Data for the task -
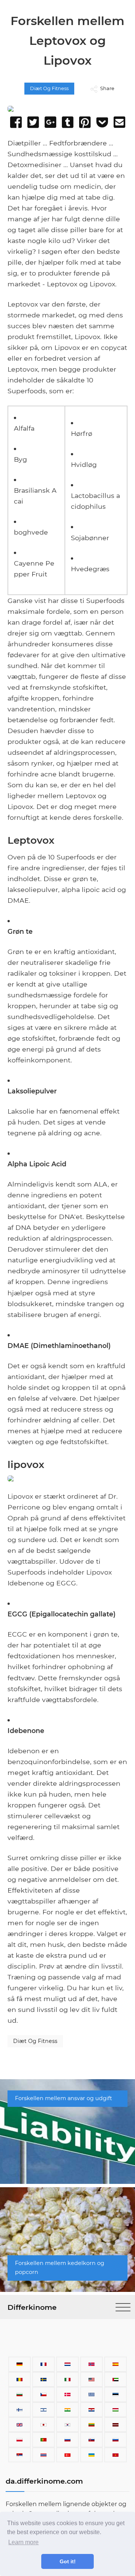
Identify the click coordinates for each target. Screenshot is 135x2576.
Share (107, 88)
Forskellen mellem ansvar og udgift (63, 2098)
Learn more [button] (23, 2542)
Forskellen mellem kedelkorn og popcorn (59, 2267)
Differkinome (32, 2307)
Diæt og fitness (49, 88)
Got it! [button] (68, 2561)
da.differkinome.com (44, 2481)
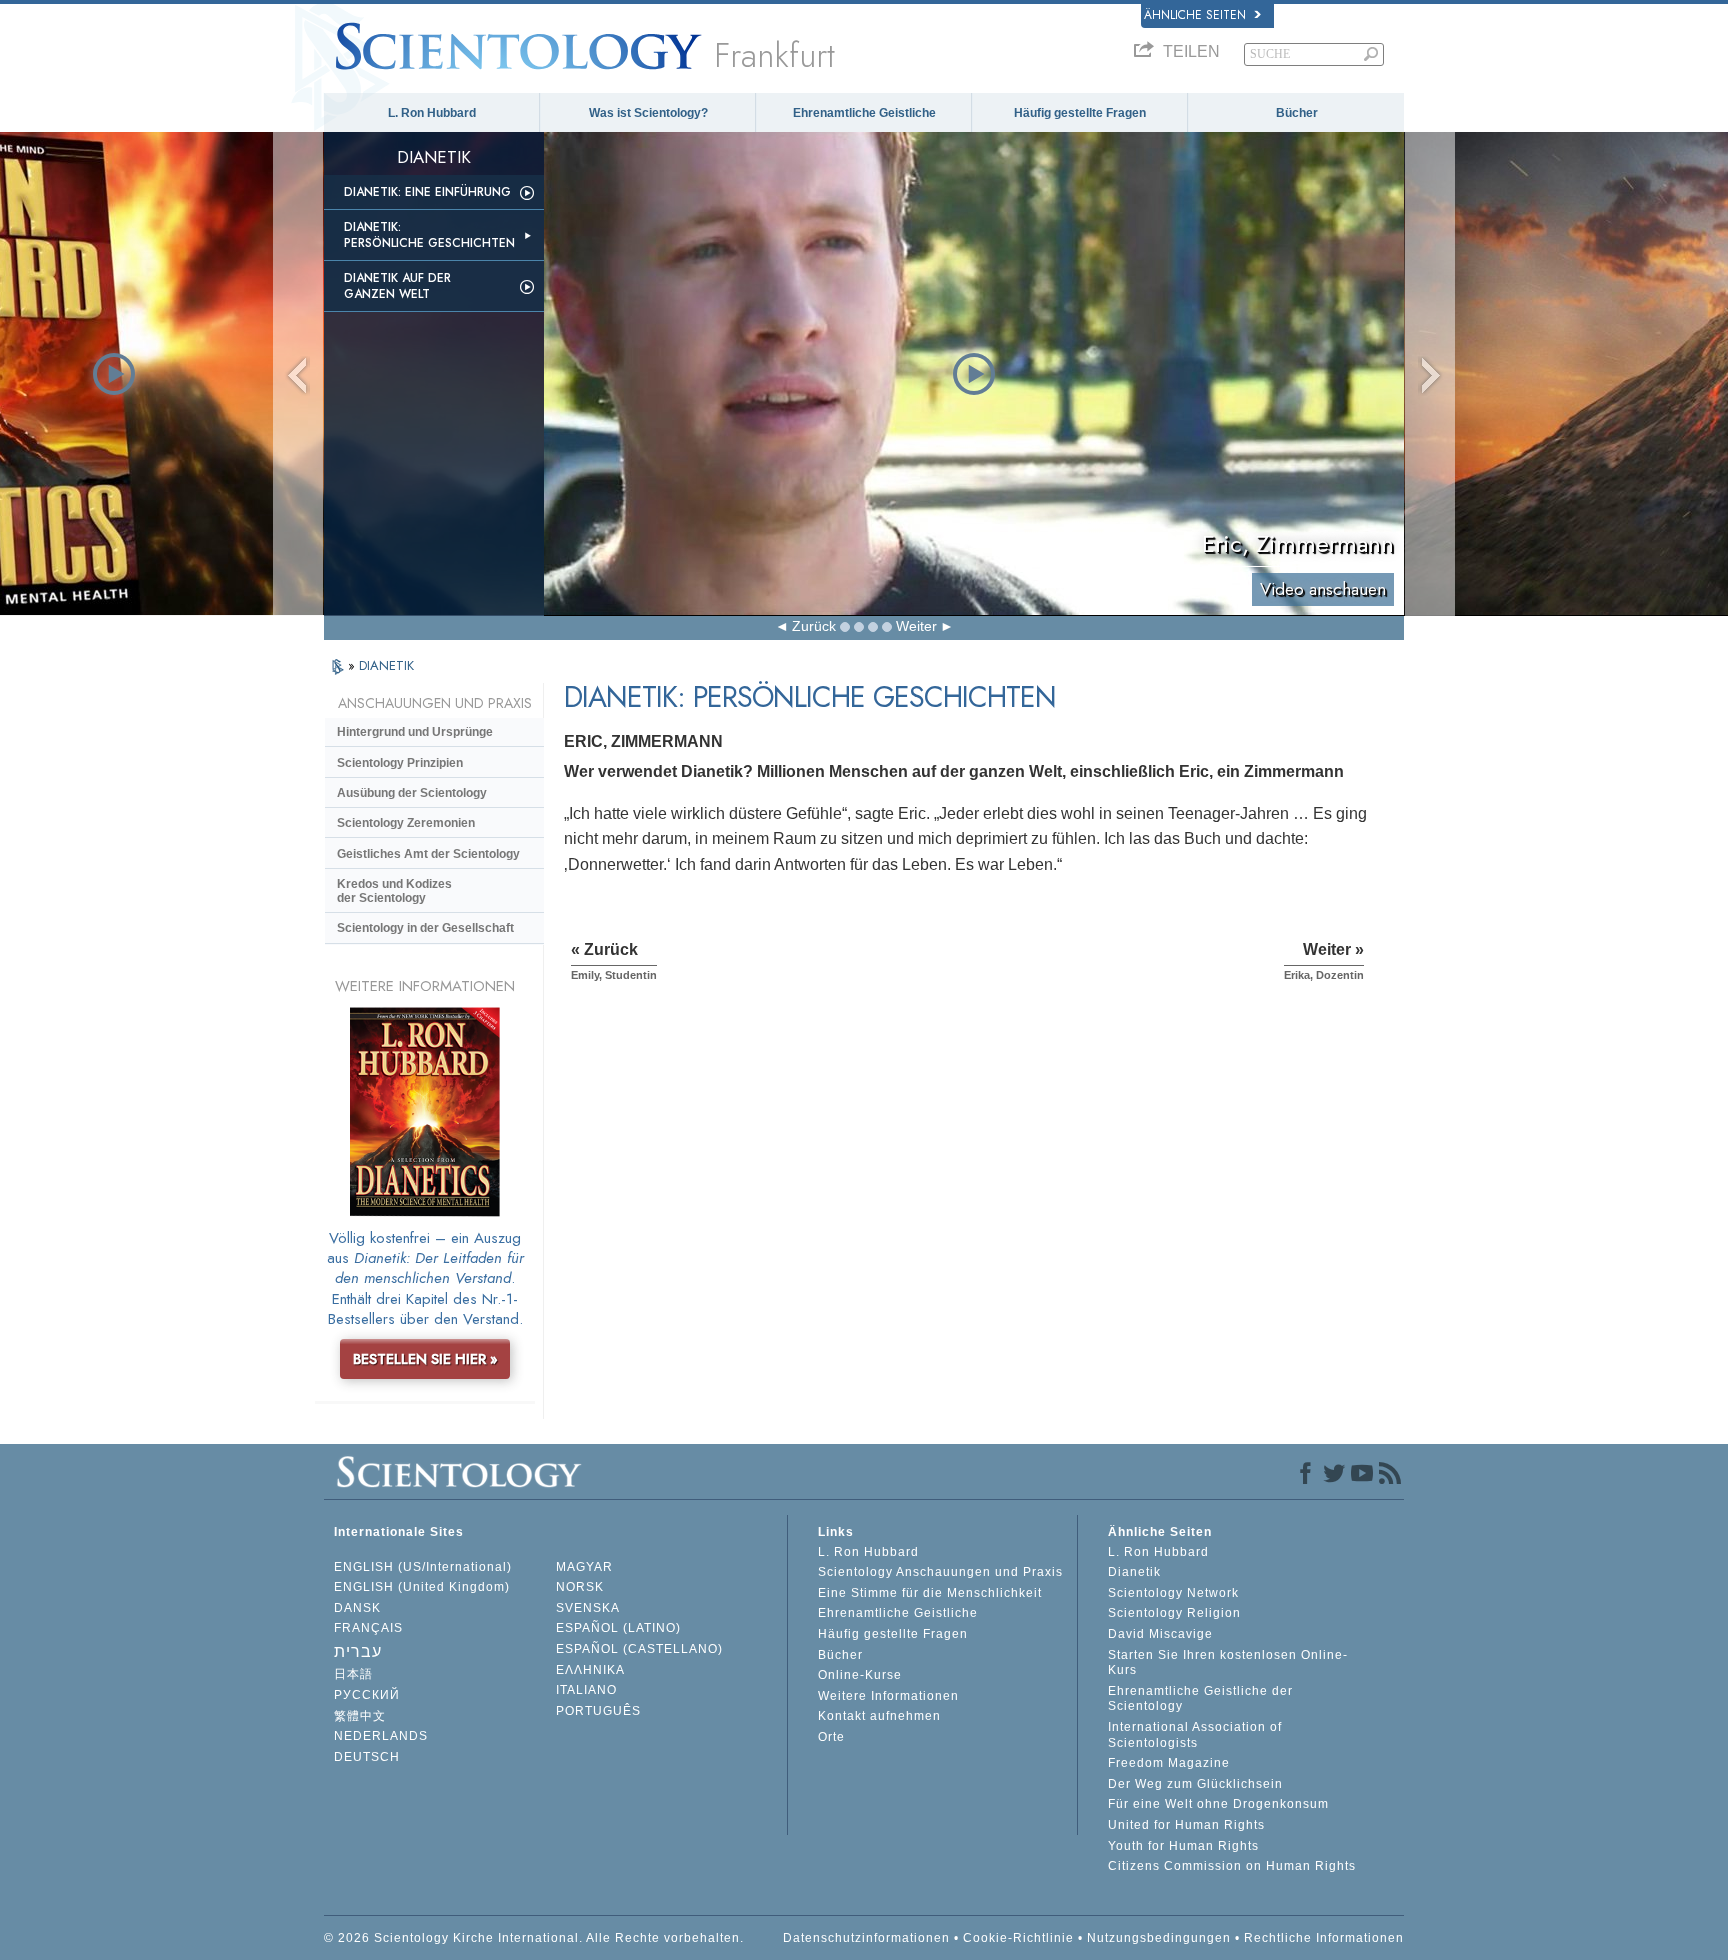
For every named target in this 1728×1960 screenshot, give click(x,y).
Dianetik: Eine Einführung (427, 192)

Problem statement - Would you please set down the listing above exactly, minus its images?

Exercise result -
Identify the click coordinates for each target. Screenshot is 135x2576.
Share (107, 88)
Forskellen mellem ansvar og udgift (63, 2098)
Learn more [button] (23, 2542)
Forskellen mellem kedelkorn og popcorn (59, 2267)
Differkinome (32, 2307)
Diæt og fitness (49, 88)
Got it! [button] (68, 2561)
da.differkinome.com (44, 2481)
For every named target in this 1728×1960 screenshot, give click(x,y).
Dianetik: Eine Einführung (427, 192)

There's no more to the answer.